In order to be of commercial value, asbestos must be in sufficient quality and purity for the intended application, and must occur in sufficient abundance to be mined at a profit. In nature, such occurrences are very rare. Far more common is material that can be present in small veins or pods and in quality that can grade from asbestiform to fibrous to acicular to prismatic. The asbestiform component of this material, when undisturbed by human activity, is often called "naturally occurring asbestos." As most commonly used, naturally occurring asbestos (NOA) refers to asbestos that occurs as a minor to major mineral component in some rocks, soils, sediments or waters as a result of natural geological processes. The term NOA can also apply to asbestos that has been transported by natural weathering and erosion processes from its original geologic source rock into air, soil, sediment or water. (Van Gosen, 2006). Not included in this definition would be commercially processed asbestos-containing materials, such as some insulation and fire protective materials in buildings or some types of automobile brake pads, in addition to soils, sediments, or waters contaminated by commercially-processed asbestos.

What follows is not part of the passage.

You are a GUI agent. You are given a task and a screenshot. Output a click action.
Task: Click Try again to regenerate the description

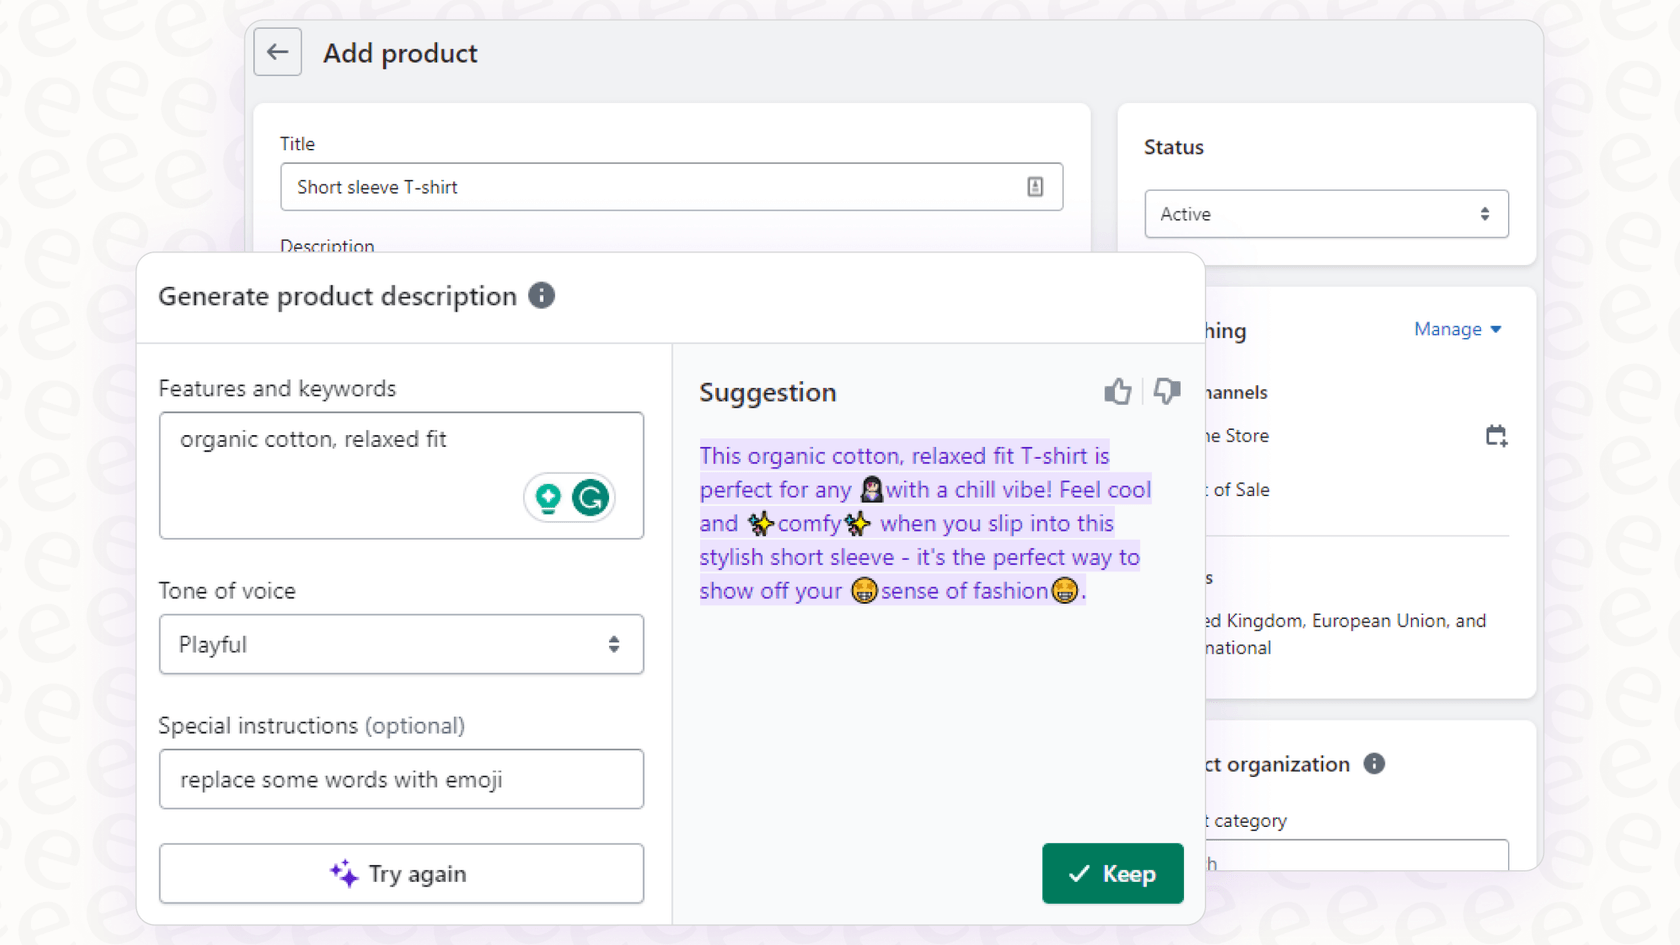coord(401,873)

In addition, NOA should not include asbestos that occurs as impurities in other processed industrial minerals. For example, some products have been made using certain types of talc or vermiculite that contain amphibole asbestos as a natural contaminant (Van Gosen and others, 2004; EPA, 2008a).
Thank you for the opportunity to present this testimony. As a non-regulatory natural science agency, the USGS works closely with other Federal agencies and with non-Federal stakeholders to help answer many important questions regarding the nature of asbestos-related minerals, to develop new analytical methods and procedures for asbestos-related materials, to develop asbestos-related standard reference materials, and to provide important information about where asbestos-related minerals occur in the United States.
I am pleased to answer questions you might have.